Six automobilistes belges sur dix prennent la route pendant la nuit pour leurs vacances

Six automobilistes belges sur dix prennent la route pendant la nuit pour leurs vacances

L’institut y souligne également l’importance de la sieste, puisqu’un accident sur trois sur les autoroutes françaises est dû à la fatigue.

«Rouler la nuit présente de prime abord plusieurs avantages et, notamment, une densité de trafic moindre, des températures moins élevées et une atmosphère plus calme quand les enfants dorment», concède d’entrée Vias, qui note que 60 % des Belges optent pour cette solution en cas de long trajet en voiture. L’institut poursuit en rappelant que le meilleur moyen de lutter contre la fatigue inhérente aux longs déplacements reste la sieste, plébiscitée par 76 % des conducteurs.

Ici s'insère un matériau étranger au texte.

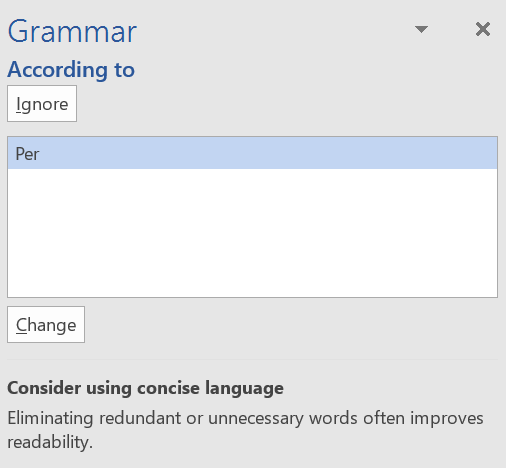Click the Ignore button
Viewport: 506px width, 468px height.
(x=42, y=104)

Cependant, l’enquête souligne que les pauses sont effectuées, en moyenne, après trois heures de trajet. Or, pour conserver toute la concentration requise, Vias recommande de s’arrêter après deux heures. D’ailleurs, toujours selon l’étude, rouler la nuit provoquerait une plus grande fatigue. Ainsi, un conducteur sur quatre avoue s’être déjà assoupi et un conducteur sur six reconnaît même avoir déjà empiété sur la bande d’arrêt d’urgence à cause de l’endormissement.

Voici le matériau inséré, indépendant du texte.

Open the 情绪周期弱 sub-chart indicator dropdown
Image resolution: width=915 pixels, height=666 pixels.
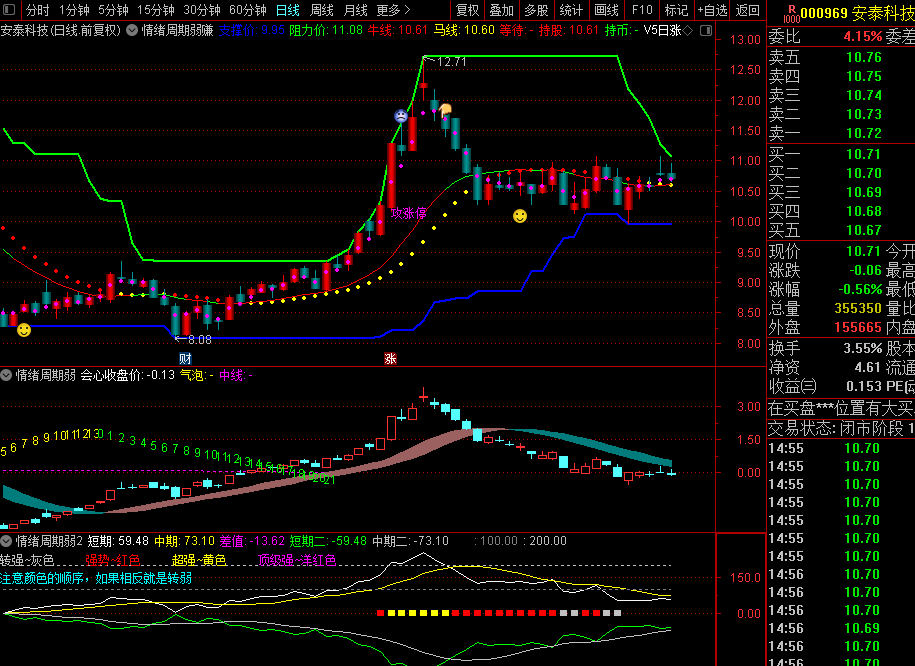click(7, 376)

Parmi les facteurs de cette accentuation de fatigue, Vias incrimine la mauvaise préparation du trajet. Plus de trois conducteurs sur quatre finissent leurs préparatifs tardivement avant le départ, le trajet se transformant alors en «lutte perpétuelle contre l’endormissement, ce qui est totalement déconseillé.»

Afin de réaliser un trajet sans encombre, Vias prodigue quelques conseils, comme limiter la sieste à 20 minutes pour ne pas tomber dans un sommeil profond, ne pas faire l’impasse sur une halte sous prétexte d’être bientôt arrivé, ou encore ne pas se fixer d’heure d’arrivée, ce qui permettra de rouler avec une plus grande tranquillité d’esprit.